*Data shown*.
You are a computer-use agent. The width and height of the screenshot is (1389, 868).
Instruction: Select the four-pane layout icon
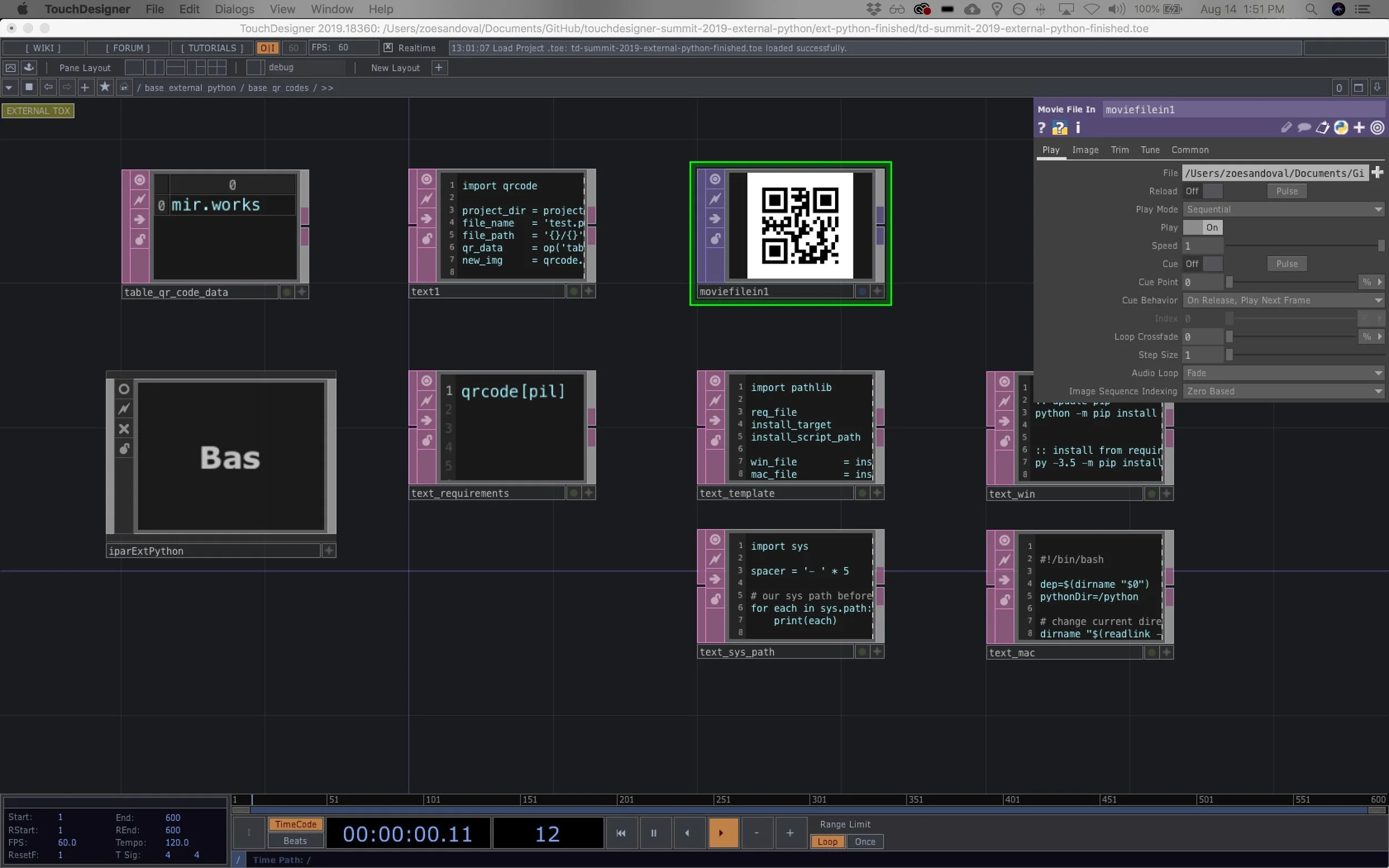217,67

==

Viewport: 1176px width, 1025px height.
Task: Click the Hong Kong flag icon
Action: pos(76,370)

...

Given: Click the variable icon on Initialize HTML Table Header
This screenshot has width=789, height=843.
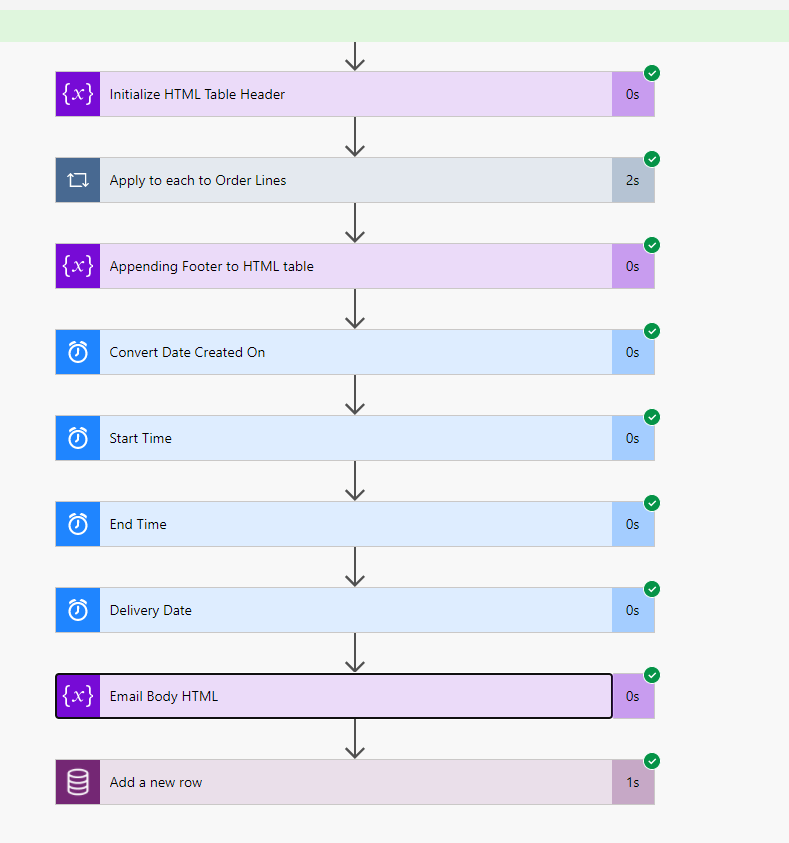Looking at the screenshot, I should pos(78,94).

*The exercise*.
Substitute "emblem" for "flag" in the lines between the one holding "Viewport: 1176px width, 1025px height." and the one holding "Action: pos(76,370)", inclusive. Write out only those lines, with nothing else changed.

*Solution*.
Viewport: 1176px width, 1025px height.
Task: Click the Hong Kong emblem icon
Action: pos(76,370)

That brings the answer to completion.